Vous parlez d'innovation technologique pour ce recyclage de coquilles. Vous récupérez une poudre de carbonate de calcium grâce à ces coquilles. Cette poudre intéresse les fabricants d'aliments pour animaux, qui ont actuellement recours à du carbonate de calcium provenant de l'extraction minière des carrières de calcaire, un produit à impact environnemental forcément plus élevé. Cependant, ces fabricants sont-ils prêts à faire ce changement ? Comment les convaincre ?

Effectivement, nous proposons une alternative au carbonate de calcium qui provient actuellement des carrières de calcaire.

Le premier argument est environnemental, qui est de plus en plus dominant dans les discussions en lien avec l’évolution des mentalités. Mais nous restons quand même dans le B2B, où l'argument du prix est un argument décisif. Nous en sommes conscients, et c’est pourquoi nous nous alignons au prix du carbonate de calcium provenant des carrières de calcaire. Nous avons non seulement un meilleur impact environnemental, mais en plus des meilleures propriétés à la fois nutritionnelles, moins de métaux lourds et nanoparticules par exemple.

Aujourd’hui, plus d’une dizaine d’entreprises sont demandeuses de ce produit.

L’autre poudre de membrane coquillière est riche en collagène et en acide hyaluronique, et pourrait notamment être vendue à l'industrie cosmétique.

Quelle est la fonction de ces molécules ?

Le deuxième produit est la membrane. C’est un produit innovant sur le marché français et à forte valeur ajoutée. Elle a de nombreuses propriétés prouvées notamment au niveau nutraceutique pour le soutien de la fonction articulaire et cosmétique pour la bonne santé de la peau. On vend la membrane sur les marchés du Complément Alimentaire, Pet Food et le marché de la Cosmétique. Ces 3 segments sont très intéressés par ce produit innovant et biosourcé, on a aujourd’hui une trentaine d’entreprises demandeuses.

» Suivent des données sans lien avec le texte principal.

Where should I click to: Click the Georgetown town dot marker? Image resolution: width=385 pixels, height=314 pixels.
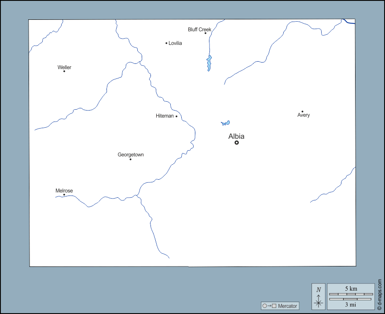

Comment on devient spécialiste de la coquille d’oeufs? Quelles ont été les étapes du développement de ces solutions?

Nous l'avons appris sur le tas.

Il y a clairement un appui de notre école AgroParisTech, première école d'ingénieur en agronomie et agroalimentaire. Nous avons su très vite nous entourer d'experts sur l’ensemble des problématiques liées à Circul’Egg. Pour cela, nous avons constitué un board stratégique formé de professionnels de l’agro-alimentaire, de la finance, de la propriété intellectuelle etc. Aujourd'hui, cela va faire plus d’un an qu'on travaille à la fois sur le processus et sur la validation des besoins clients finaux. Les cycles restent très long, parce que nous sommes en B2B et créons une machine de novo avec un dépôt de brevet prévu fin 2020. D'ici avril 2021 nous aurons notre première usine avec notre première machine.

Vous êtes en plein crowdfunding. La campagne va se finir en novembre prochain. Quels sont les prochains objectifs pour Circul'Egg?

Nous sommes en train de finaliser le crowdfunding. Nous avons atteint 90% de notre objectif. Mais les 10 derniers pourcents sont les plus compliqués à avoir!

Au-delà de l'aspect financier, ce qu'on nous voulions c'était vraiment fédérer une belle communauté autour de Circul’Egg. Si des personnes souhaitent participer à promouvoir une économie plus verte et plus durable.

Ces 30 000 euros serviront à financer les derniers tests industriels. Par la suite, pour lancer l’industrialisation, nous aurons besoin d’un financement beaucoup plus conséquent et prévoyons donc une levée de fonds d'ici début 2021, de l'ordre de 500 000 euros.